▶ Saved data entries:
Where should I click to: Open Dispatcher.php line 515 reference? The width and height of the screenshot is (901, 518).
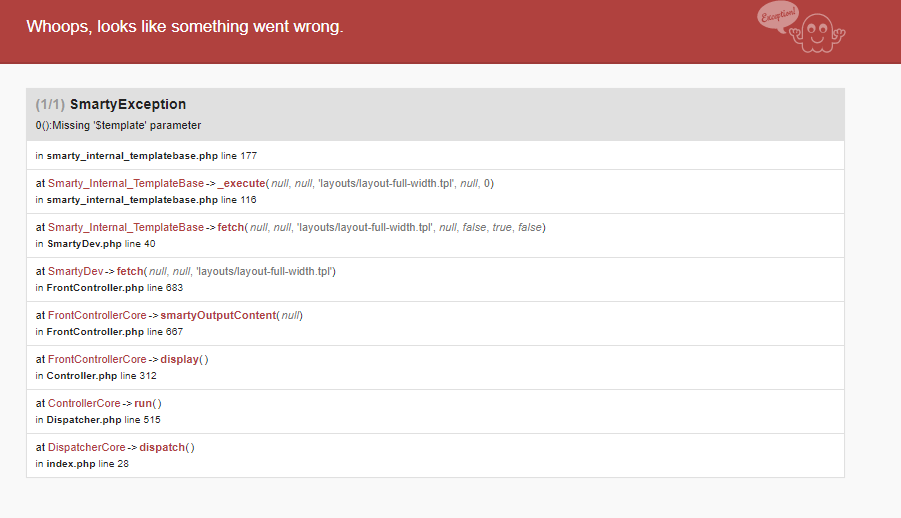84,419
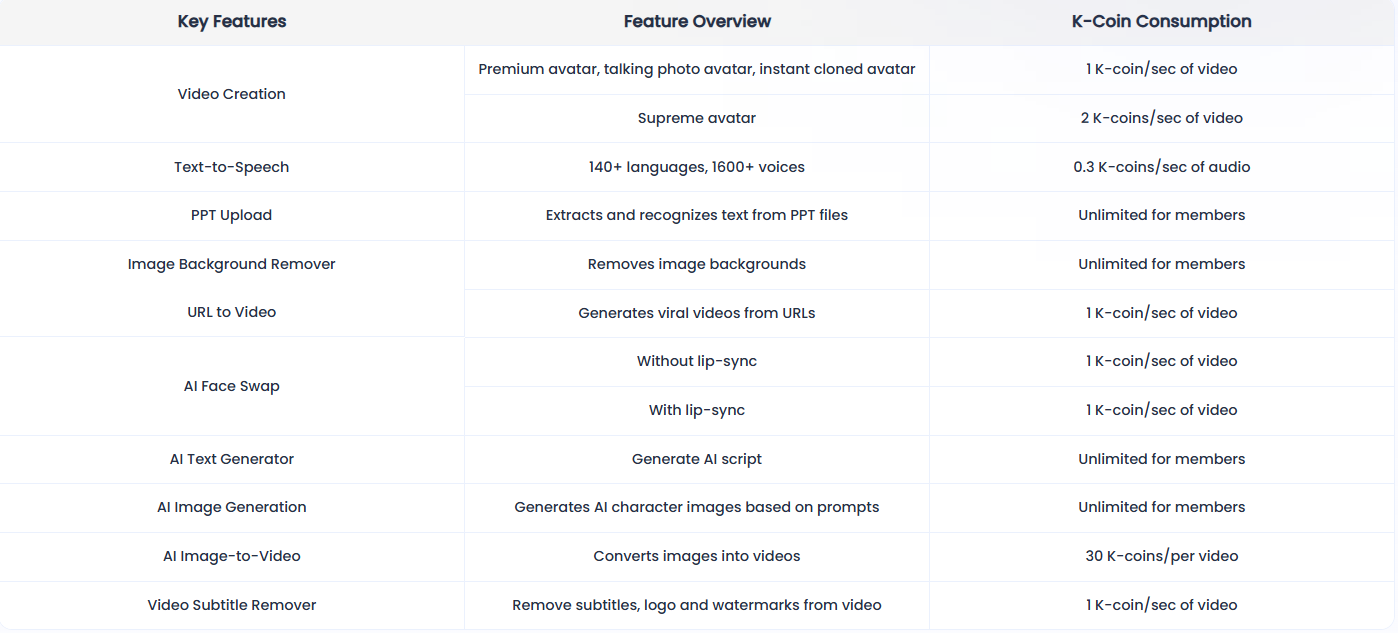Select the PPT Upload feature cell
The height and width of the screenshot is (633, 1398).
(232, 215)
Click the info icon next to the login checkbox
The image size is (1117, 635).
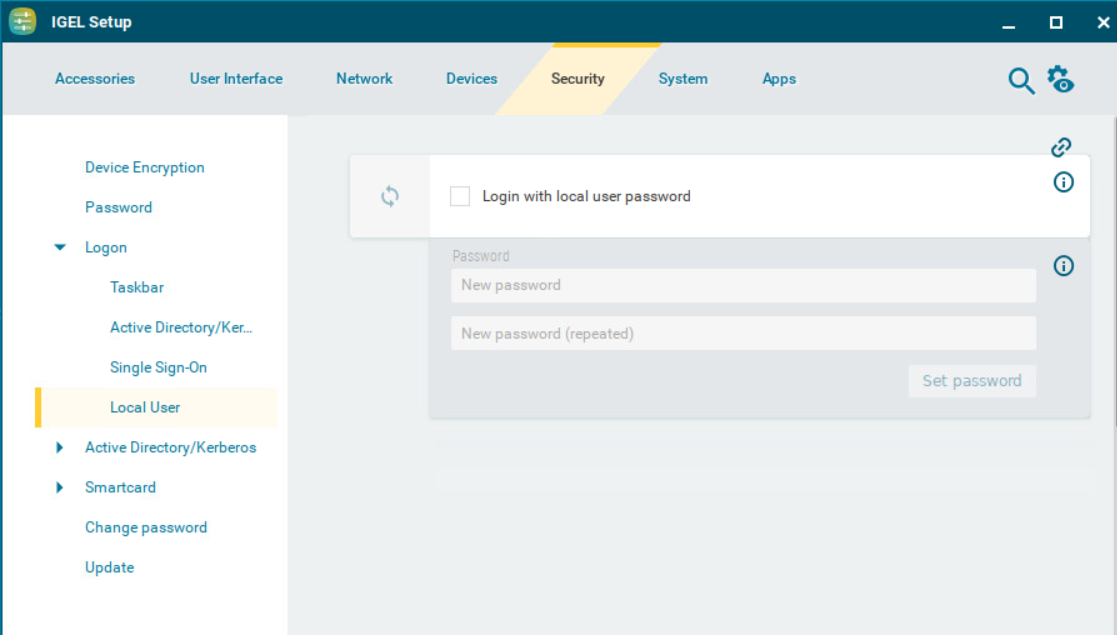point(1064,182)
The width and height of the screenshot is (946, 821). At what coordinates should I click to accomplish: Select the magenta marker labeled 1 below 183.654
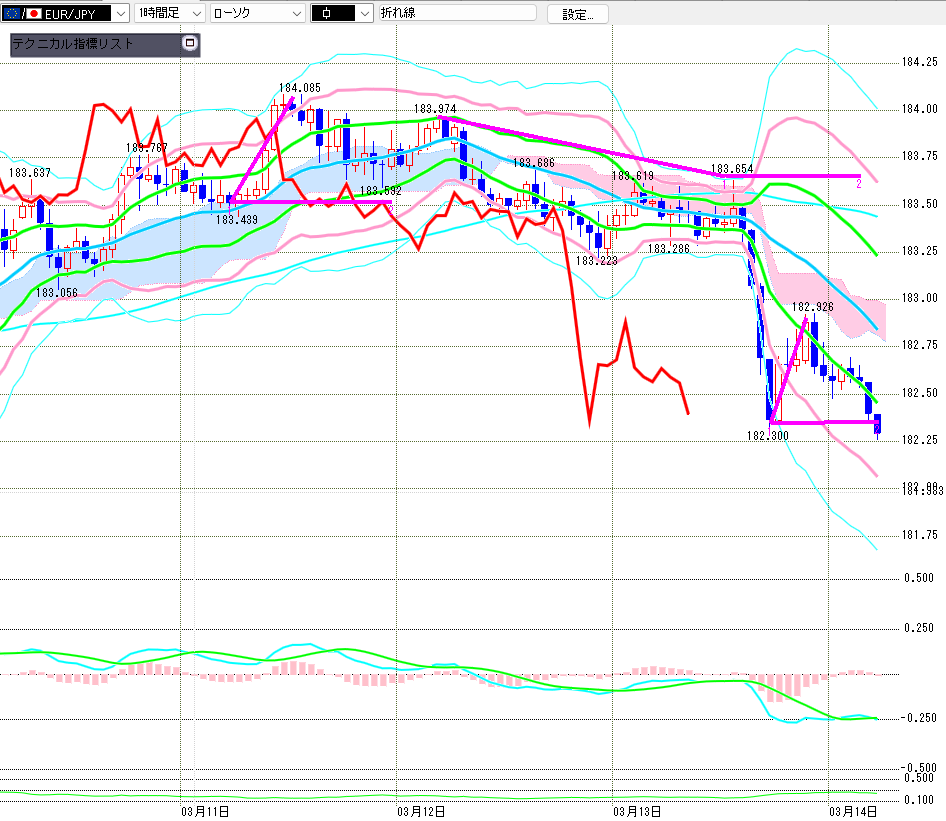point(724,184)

▶ EXERCISE PROMPT: If an entry contains a picture, leave it out and repeat the rest exactly.

▶ REPLY TO THE TASK:
Where should I click to: Open Dispatcher.php line 515 reference? The width and height of the screenshot is (901, 518).
84,419
Select the PPT Upload feature cell
The height and width of the screenshot is (633, 1398).
(232, 215)
Click the info icon next to the login checkbox
The image size is (1117, 635).
point(1064,182)
The width and height of the screenshot is (946, 821). At what coordinates should I click to accomplish: Select the magenta marker labeled 1 below 183.654
point(724,184)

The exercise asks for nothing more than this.